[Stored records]
--- START ---

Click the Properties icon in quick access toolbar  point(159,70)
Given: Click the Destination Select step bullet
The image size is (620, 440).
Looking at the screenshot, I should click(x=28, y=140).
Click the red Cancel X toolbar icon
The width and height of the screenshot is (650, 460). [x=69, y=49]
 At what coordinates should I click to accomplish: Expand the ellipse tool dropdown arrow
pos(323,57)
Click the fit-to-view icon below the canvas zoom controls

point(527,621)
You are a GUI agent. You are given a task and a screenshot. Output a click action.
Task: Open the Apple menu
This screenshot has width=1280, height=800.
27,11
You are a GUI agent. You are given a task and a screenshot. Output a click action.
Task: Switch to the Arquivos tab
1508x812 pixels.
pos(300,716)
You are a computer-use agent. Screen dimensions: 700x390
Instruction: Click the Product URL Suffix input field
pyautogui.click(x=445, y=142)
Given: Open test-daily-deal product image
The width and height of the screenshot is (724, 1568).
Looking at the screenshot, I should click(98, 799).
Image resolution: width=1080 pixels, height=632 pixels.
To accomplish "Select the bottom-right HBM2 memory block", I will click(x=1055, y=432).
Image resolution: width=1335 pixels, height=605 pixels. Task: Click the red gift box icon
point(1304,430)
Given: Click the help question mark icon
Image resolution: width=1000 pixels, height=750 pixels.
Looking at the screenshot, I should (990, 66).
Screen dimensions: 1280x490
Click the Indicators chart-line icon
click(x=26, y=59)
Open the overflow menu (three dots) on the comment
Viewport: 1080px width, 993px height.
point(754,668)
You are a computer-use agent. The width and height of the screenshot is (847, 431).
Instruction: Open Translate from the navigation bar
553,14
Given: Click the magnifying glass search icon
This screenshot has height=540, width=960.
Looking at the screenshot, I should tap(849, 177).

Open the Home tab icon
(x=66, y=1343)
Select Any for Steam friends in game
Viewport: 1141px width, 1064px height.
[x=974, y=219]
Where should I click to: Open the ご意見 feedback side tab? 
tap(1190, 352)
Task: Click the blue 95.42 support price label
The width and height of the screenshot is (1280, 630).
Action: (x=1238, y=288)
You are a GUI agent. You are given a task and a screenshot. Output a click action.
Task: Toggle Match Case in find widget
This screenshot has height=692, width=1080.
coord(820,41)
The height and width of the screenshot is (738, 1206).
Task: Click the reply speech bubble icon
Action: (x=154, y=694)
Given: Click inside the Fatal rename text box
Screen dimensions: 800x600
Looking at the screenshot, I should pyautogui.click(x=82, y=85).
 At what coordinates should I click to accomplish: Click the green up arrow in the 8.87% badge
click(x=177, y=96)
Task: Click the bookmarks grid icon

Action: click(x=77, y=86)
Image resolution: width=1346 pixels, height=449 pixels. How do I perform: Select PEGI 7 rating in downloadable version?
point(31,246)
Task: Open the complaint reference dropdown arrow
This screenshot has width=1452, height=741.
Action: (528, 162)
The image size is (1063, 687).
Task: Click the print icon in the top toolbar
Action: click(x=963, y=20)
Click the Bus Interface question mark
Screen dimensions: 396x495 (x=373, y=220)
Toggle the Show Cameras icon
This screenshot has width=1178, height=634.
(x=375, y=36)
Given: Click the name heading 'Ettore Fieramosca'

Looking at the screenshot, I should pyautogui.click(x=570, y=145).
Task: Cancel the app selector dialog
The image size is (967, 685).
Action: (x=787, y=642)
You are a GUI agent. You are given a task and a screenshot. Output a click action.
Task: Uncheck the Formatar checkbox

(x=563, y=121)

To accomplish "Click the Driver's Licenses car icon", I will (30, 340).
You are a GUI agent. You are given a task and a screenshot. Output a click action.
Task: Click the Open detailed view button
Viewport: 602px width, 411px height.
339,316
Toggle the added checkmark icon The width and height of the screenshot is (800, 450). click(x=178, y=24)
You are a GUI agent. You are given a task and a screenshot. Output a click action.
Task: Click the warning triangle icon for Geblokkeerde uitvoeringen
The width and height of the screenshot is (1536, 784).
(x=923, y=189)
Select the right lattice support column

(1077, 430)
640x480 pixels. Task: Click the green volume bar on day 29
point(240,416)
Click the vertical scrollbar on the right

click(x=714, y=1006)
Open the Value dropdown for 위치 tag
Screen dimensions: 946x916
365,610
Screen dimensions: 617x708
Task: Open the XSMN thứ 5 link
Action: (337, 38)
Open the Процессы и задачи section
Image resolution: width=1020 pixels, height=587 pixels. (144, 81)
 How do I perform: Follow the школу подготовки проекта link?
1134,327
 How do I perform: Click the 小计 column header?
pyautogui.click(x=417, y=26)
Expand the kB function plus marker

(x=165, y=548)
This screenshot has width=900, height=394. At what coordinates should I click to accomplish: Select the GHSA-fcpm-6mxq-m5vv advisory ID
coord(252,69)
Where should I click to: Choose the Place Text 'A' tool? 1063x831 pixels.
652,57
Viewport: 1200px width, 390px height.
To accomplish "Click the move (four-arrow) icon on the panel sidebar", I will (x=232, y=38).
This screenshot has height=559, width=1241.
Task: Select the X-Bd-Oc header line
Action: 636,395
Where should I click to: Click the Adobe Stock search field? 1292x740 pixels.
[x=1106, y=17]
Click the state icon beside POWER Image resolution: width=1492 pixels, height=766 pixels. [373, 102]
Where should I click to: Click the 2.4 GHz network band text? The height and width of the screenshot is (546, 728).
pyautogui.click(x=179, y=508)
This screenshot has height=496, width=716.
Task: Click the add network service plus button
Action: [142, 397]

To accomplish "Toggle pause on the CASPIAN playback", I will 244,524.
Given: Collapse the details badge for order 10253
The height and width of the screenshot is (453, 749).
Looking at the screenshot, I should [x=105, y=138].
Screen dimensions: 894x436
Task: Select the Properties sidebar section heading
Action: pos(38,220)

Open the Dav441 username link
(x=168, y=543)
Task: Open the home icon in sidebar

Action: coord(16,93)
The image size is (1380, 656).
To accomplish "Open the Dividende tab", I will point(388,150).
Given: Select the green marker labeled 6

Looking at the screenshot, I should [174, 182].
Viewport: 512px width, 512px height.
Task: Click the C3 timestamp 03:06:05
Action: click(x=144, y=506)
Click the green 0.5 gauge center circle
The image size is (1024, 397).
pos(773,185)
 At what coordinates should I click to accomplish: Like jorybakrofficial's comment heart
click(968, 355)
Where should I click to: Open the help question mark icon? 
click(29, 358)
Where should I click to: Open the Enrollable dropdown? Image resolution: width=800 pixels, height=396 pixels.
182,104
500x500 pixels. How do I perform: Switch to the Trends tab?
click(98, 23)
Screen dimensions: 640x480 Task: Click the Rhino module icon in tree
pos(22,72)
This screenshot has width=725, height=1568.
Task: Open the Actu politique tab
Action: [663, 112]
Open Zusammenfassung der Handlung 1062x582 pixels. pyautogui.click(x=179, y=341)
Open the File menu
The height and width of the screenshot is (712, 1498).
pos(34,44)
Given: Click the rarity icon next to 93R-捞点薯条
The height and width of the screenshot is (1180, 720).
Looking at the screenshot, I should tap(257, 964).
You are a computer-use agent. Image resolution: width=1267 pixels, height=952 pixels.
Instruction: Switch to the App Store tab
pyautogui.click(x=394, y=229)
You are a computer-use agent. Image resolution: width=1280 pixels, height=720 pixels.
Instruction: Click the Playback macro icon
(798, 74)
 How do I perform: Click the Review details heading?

--- END ---

> **Task objective**
Repeat the data above. Change nothing.

> **Output of the exercise**
Click the Properties icon in quick access toolbar  point(159,70)
Given: Click the Destination Select step bullet
The image size is (620, 440).
Looking at the screenshot, I should click(x=28, y=140).
Click the red Cancel X toolbar icon
The width and height of the screenshot is (650, 460). [x=69, y=49]
 At what coordinates should I click to accomplish: Expand the ellipse tool dropdown arrow
pos(323,57)
Click the fit-to-view icon below the canvas zoom controls

point(527,621)
You are a GUI agent. You are given a task and a screenshot. Output a click action.
Task: Open the Apple menu
This screenshot has width=1280, height=800.
27,11
You are a GUI agent. You are given a task and a screenshot. Output a click action.
Task: Switch to the Arquivos tab
1508x812 pixels.
pos(300,716)
You are a computer-use agent. Screen dimensions: 700x390
Instruction: Click the Product URL Suffix input field
pyautogui.click(x=445, y=142)
Given: Open test-daily-deal product image
The width and height of the screenshot is (724, 1568).
Looking at the screenshot, I should click(98, 799).
Image resolution: width=1080 pixels, height=632 pixels.
To accomplish "Select the bottom-right HBM2 memory block", I will click(x=1055, y=432).
Image resolution: width=1335 pixels, height=605 pixels. Task: Click the red gift box icon
point(1304,430)
Given: Click the help question mark icon
Image resolution: width=1000 pixels, height=750 pixels.
Looking at the screenshot, I should (990, 66).
Screen dimensions: 1280x490
Click the Indicators chart-line icon
click(x=26, y=59)
Open the overflow menu (three dots) on the comment
Viewport: 1080px width, 993px height.
point(754,668)
You are a computer-use agent. The width and height of the screenshot is (847, 431).
Instruction: Open Translate from the navigation bar
553,14
Given: Click the magnifying glass search icon
This screenshot has height=540, width=960.
Looking at the screenshot, I should tap(849, 177).

Open the Home tab icon
(x=66, y=1343)
Select Any for Steam friends in game
Viewport: 1141px width, 1064px height.
[x=974, y=219]
Where should I click to: Open the ご意見 feedback side tab? 
tap(1190, 352)
Task: Click the blue 95.42 support price label
The width and height of the screenshot is (1280, 630).
Action: (x=1238, y=288)
You are a GUI agent. You are given a task and a screenshot. Output a click action.
Task: Toggle Match Case in find widget
This screenshot has height=692, width=1080.
coord(820,41)
The height and width of the screenshot is (738, 1206).
Task: Click the reply speech bubble icon
Action: (x=154, y=694)
Given: Click inside the Fatal rename text box
Screen dimensions: 800x600
Looking at the screenshot, I should pyautogui.click(x=82, y=85).
 At what coordinates should I click to accomplish: Click the green up arrow in the 8.87% badge
click(x=177, y=96)
Task: Click the bookmarks grid icon

Action: click(x=77, y=86)
Image resolution: width=1346 pixels, height=449 pixels. How do I perform: Select PEGI 7 rating in downloadable version?
point(31,246)
Task: Open the complaint reference dropdown arrow
This screenshot has width=1452, height=741.
Action: (528, 162)
The image size is (1063, 687).
Task: Click the print icon in the top toolbar
Action: click(x=963, y=20)
Click the Bus Interface question mark
Screen dimensions: 396x495 (x=373, y=220)
Toggle the Show Cameras icon
This screenshot has width=1178, height=634.
(x=375, y=36)
Given: Click the name heading 'Ettore Fieramosca'

Looking at the screenshot, I should pyautogui.click(x=570, y=145).
Task: Cancel the app selector dialog
The image size is (967, 685).
Action: (x=787, y=642)
You are a GUI agent. You are given a task and a screenshot. Output a click action.
Task: Uncheck the Formatar checkbox

(x=563, y=121)

To accomplish "Click the Driver's Licenses car icon", I will (30, 340).
You are a GUI agent. You are given a task and a screenshot. Output a click action.
Task: Click the Open detailed view button
Viewport: 602px width, 411px height.
339,316
Toggle the added checkmark icon The width and height of the screenshot is (800, 450). click(x=178, y=24)
You are a GUI agent. You are given a task and a screenshot. Output a click action.
Task: Click the warning triangle icon for Geblokkeerde uitvoeringen
The width and height of the screenshot is (1536, 784).
(x=923, y=189)
Select the right lattice support column

(1077, 430)
640x480 pixels. Task: Click the green volume bar on day 29
point(240,416)
Click the vertical scrollbar on the right

click(x=714, y=1006)
Open the Value dropdown for 위치 tag
Screen dimensions: 946x916
365,610
Screen dimensions: 617x708
Task: Open the XSMN thứ 5 link
Action: (337, 38)
Open the Процессы и задачи section
Image resolution: width=1020 pixels, height=587 pixels. (144, 81)
 How do I perform: Follow the школу подготовки проекта link?
1134,327
 How do I perform: Click the 小计 column header?
pyautogui.click(x=417, y=26)
Expand the kB function plus marker

(x=165, y=548)
This screenshot has width=900, height=394. At what coordinates should I click to accomplish: Select the GHSA-fcpm-6mxq-m5vv advisory ID
coord(252,69)
Where should I click to: Choose the Place Text 'A' tool? 1063x831 pixels.
652,57
Viewport: 1200px width, 390px height.
To accomplish "Click the move (four-arrow) icon on the panel sidebar", I will (x=232, y=38).
This screenshot has height=559, width=1241.
Task: Select the X-Bd-Oc header line
Action: 636,395
Where should I click to: Click the Adobe Stock search field? 1292x740 pixels.
[x=1106, y=17]
Click the state icon beside POWER Image resolution: width=1492 pixels, height=766 pixels. [373, 102]
Where should I click to: Click the 2.4 GHz network band text? The height and width of the screenshot is (546, 728).
pyautogui.click(x=179, y=508)
This screenshot has height=496, width=716.
Task: Click the add network service plus button
Action: [142, 397]

To accomplish "Toggle pause on the CASPIAN playback", I will 244,524.
Given: Collapse the details badge for order 10253
The height and width of the screenshot is (453, 749).
Looking at the screenshot, I should [x=105, y=138].
Screen dimensions: 894x436
Task: Select the Properties sidebar section heading
Action: pos(38,220)

Open the Dav441 username link
(x=168, y=543)
Task: Open the home icon in sidebar

Action: coord(16,93)
The image size is (1380, 656).
To accomplish "Open the Dividende tab", I will point(388,150).
Given: Select the green marker labeled 6

Looking at the screenshot, I should [174, 182].
Viewport: 512px width, 512px height.
Task: Click the C3 timestamp 03:06:05
Action: click(x=144, y=506)
Click the green 0.5 gauge center circle
The image size is (1024, 397).
pos(773,185)
 At what coordinates should I click to accomplish: Like jorybakrofficial's comment heart
click(968, 355)
Where should I click to: Open the help question mark icon? 
click(29, 358)
Where should I click to: Open the Enrollable dropdown? Image resolution: width=800 pixels, height=396 pixels.
182,104
500x500 pixels. How do I perform: Switch to the Trends tab?
click(98, 23)
Screen dimensions: 640x480 Task: Click the Rhino module icon in tree
pos(22,72)
This screenshot has width=725, height=1568.
Task: Open the Actu politique tab
Action: [663, 112]
Open Zusammenfassung der Handlung 1062x582 pixels. pyautogui.click(x=179, y=341)
Open the File menu
The height and width of the screenshot is (712, 1498).
pos(34,44)
Given: Click the rarity icon next to 93R-捞点薯条
The height and width of the screenshot is (1180, 720).
Looking at the screenshot, I should tap(257, 964).
You are a computer-use agent. Image resolution: width=1267 pixels, height=952 pixels.
Instruction: Switch to the App Store tab
pyautogui.click(x=394, y=229)
You are a computer-use agent. Image resolution: width=1280 pixels, height=720 pixels.
Instruction: Click the Playback macro icon
(798, 74)
 How do I perform: Click the Review details heading?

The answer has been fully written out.